In any event, this was a great post and stimulated some readers to think. It's useful to consider such a topic if part of your rationale for commuting is reduced CO2 in the atmosphere (it's part of mine). I just know I'll run into someone who will challenge that rationale on the science and I'm glad you and other commenters went to the trouble of thinking about it.
Maikeru,
ReplyDeleteThe ratio of 8 has been applied in my calculations for expired volume CO2. Its going to be 8 times of 5% of the air you inhale, 5% being the oxygen that is extracted from the air by the lungs. So if a person inhales 2.6 L of air, 5% of that is oxygen = 0.108 L. This multiplied by respiratory quotient gives you the carbon dioxide eliminated. This volume of expired CO2 works out to be about 4% of the inhaled air which agrees with literature, which says its more like 4.38%. We're good.
Two words: biogenic origin.
ReplyDeleteI work in GHG consulting, developing projects that reduce the emission of GHG, and also using/developing quantification methods for CO2 and other climate change gases.
In most cases, those sources that are part of the biologic cycles contribute a very small fraction to "net" carbon dioxide emissions, to the point where most accepted models simply disregard them (UNFCCC, US EPA, Environment Canada, and many NGO models). As mentioned by Yokota Fritz, this carbon is taken up from the atmosphere, while fossil fuels are "stored" permanently until we burn them. These contribute to climate change. Note that this biogenic emissions only refer to CO2 - other gases such as methane (CH4) derived from agricultural and waste sources are indeed net contributors to climate change.
Flipside of this is reflected by the limited and flawed strategies to reduce GHG emissions by simply planting more trees - the moment these are lost to any reason, the carbon is released again. They are not reliable carbon "sinks".
Great article.Lost of thing can be learn from your blog.
ReplyDelete"Therefore, he inhales 2.6 L and exhales 3.4 L of air per breath."
ReplyDeleteIs this correct? Residual air in the lungs is irrelevant as it is there for both inspiration and exhalation.
To be correct the body would have to be generating 0.8L of gas. Is C02 far higher volume than 02, because as far as I am aware it is pretty much a straight replacement in terms of the chemical equations of respiration? I guess water vapour caould also be part of the equation.

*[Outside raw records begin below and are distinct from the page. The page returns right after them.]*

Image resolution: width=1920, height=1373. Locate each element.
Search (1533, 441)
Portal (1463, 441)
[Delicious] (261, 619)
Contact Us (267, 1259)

Strikes me this is wrong though. I would guess inhaled and exhaled volumes are pretty much the same (I don't thing our lungs expand much after we have finished inhaling).
You've only compared one to one at very low speed.
ReplyDeleteIf you put 4 people in a car and drive at a steady 40 mph I'll bet that the CO2/km for the car will be less than 4 cyclists and the passengers needn't be olympic athletes.
Drive a pure electric car, charged with electricity generated by nuclear/wind/solar, and you're actually generating LESS CO2 than bicycling.
ReplyDeleteWell written and very informative blog....nice
ReplyDeleteMost of the electricity today comes from coal,
ReplyDeletegasoline is Hydrogen and carbon.(HC)Hydrocarbon
Only 10 to 12 % of us on this planet drive cars, less than an hour a day, if you include all the lungs on this planet not just Human lungs, from birth to death, then all lungs produce more CO2 than cars.
$25,000 reward for the proof humans cause climate change.
http://co2u.info
Bruce A. Kershaw
question: what would be the net co2 increase over normal production from rest? would the increased fitness result in a more efficient cardiovascular system, improved bmi, and consequently lower average co2 emissions when not exercising?
ReplyDeleteUh...could you revisit the concept of exhaling more than we inhale? You wrote that a residual amount of air can never be expired. So why add that amount to an exhalation?